Supreme Court of Colorado, En Banc.

July 26, 1976.

*495 Marvin Dansky, P. C., Denver, for petitioner.

Yegge, Hall & Evans, John R. Trigg, Denver, for respondents.

GROVES, Justice.

In this case we granted certiorari to review the opinion of the court of appeals which is found in 35 Colo. App. 299, 533 P.2d 941. We affirm.

This was an action for personal injuries. The plaintiff, Baird, was enrolled in a training program conducted by Colorado Laborers and Contractors Education and Training Fund, a school operated by unions and contractors to train young laborers in the construction industry. Baird was injured when he was operating a forklift as a part of this training program. The machine overturned, crushing one of his legs which later was amputated.

The forklift was owned by the defendant Jacmun, Inc. and was leased to the school by the defendant Power Equipment, Inc. *496 Baird sought to predicate liability of the defendants upon their failure to have a seat belt installed on the forklift. At the conclusion of the plaintiff's evidence, the trial court entered a directed verdict in favor of the defendants.

Here, two questions are presented: (1) Was it error for the trial court to refuse to permit the introduction of certain expert testimony; and (2) was it error to refuse to submit the question of liability to the jury?
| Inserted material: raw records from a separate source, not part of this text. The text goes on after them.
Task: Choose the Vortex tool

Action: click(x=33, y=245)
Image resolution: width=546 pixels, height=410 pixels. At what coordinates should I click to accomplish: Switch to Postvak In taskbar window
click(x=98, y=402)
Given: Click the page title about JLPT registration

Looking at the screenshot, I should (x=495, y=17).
The experts whose testimony was excluded were Dr. Horace Campbell and Dr. Robert Reed. Dr. Campbell was a surgeon with special expertise in the use of human restraints in automobiles, farm tractors and airplanes. He had not driven nor closely examined the forklift, and he stated that his specialty was not in industrial trucks, but rather in automobiles, farm tractors and airplanes.

Dr. Reed was a physicist, who examined the particular forklift two months following the accident. His testimony concerned defects or possible defects which he found at that time and which might or might not have been in existence at the time of the accident. Some of his testimony was predicated upon hearsay.
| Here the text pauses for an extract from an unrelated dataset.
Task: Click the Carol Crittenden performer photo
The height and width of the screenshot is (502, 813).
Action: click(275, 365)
The trial court ruled that Dr. Campbell's qualifications were not sufficient to qualify him as an expert to give an opinion on the question of whether a failure to install seat belts constituted a defect or negligence. The testimony of Dr. Reed was excluded because of the time lapse transpiring between time of the accident and that of his inspection and because of hearsay.
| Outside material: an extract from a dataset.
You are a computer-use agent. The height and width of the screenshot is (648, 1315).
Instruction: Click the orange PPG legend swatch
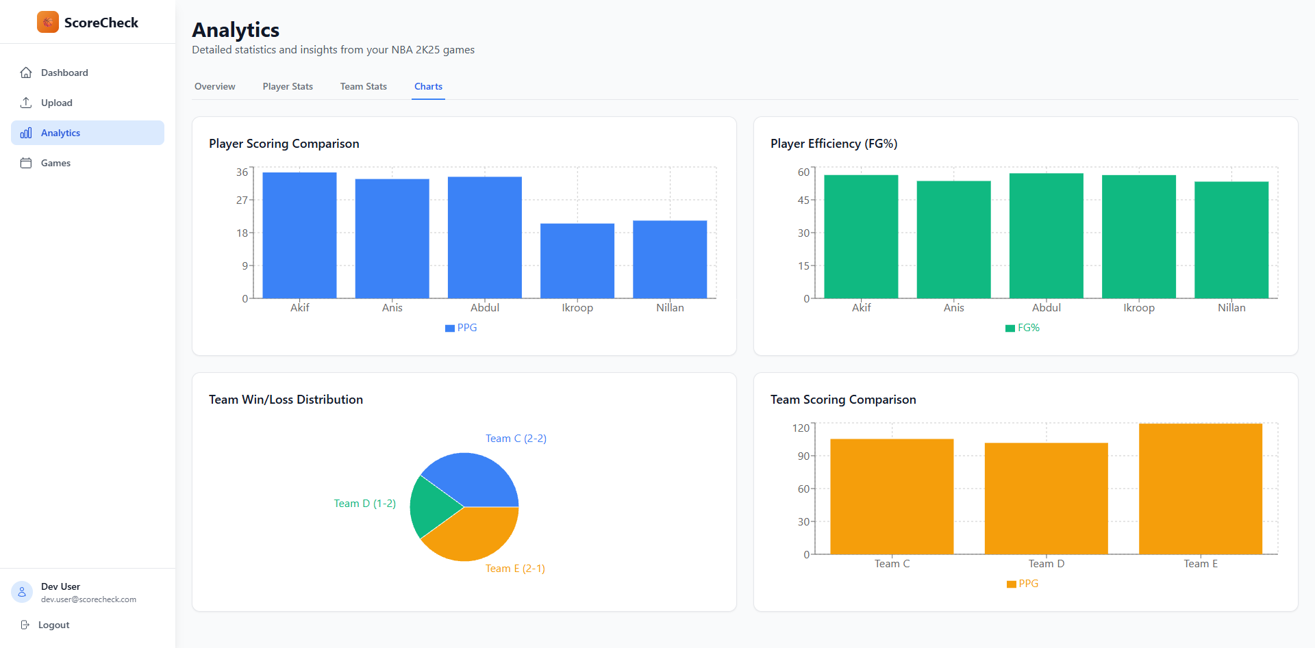(1011, 584)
The question is not before us as to whether, were we conducting the trial, we would admit the testimony of either of these witnesses. There is a discretion in the trial court in ruling upon the qualifications of an expert and, unless there is an abuse of that discretion, the court's ruling will not be disturbed. Hoffman v. Brown, 143 Colo. 587, 354 P.2d 599 (1960).

We find no error in the conclusion of the trial court that Dr. Reed's testimony was speculative and conjectural and was based upon hearsay. Brayman v. National State Bank, 180 Colo. 304, 505 P.2d 11 (1973); Daugaard v. People, 176 Colo. 38, 488 P.2d 1101 (1971).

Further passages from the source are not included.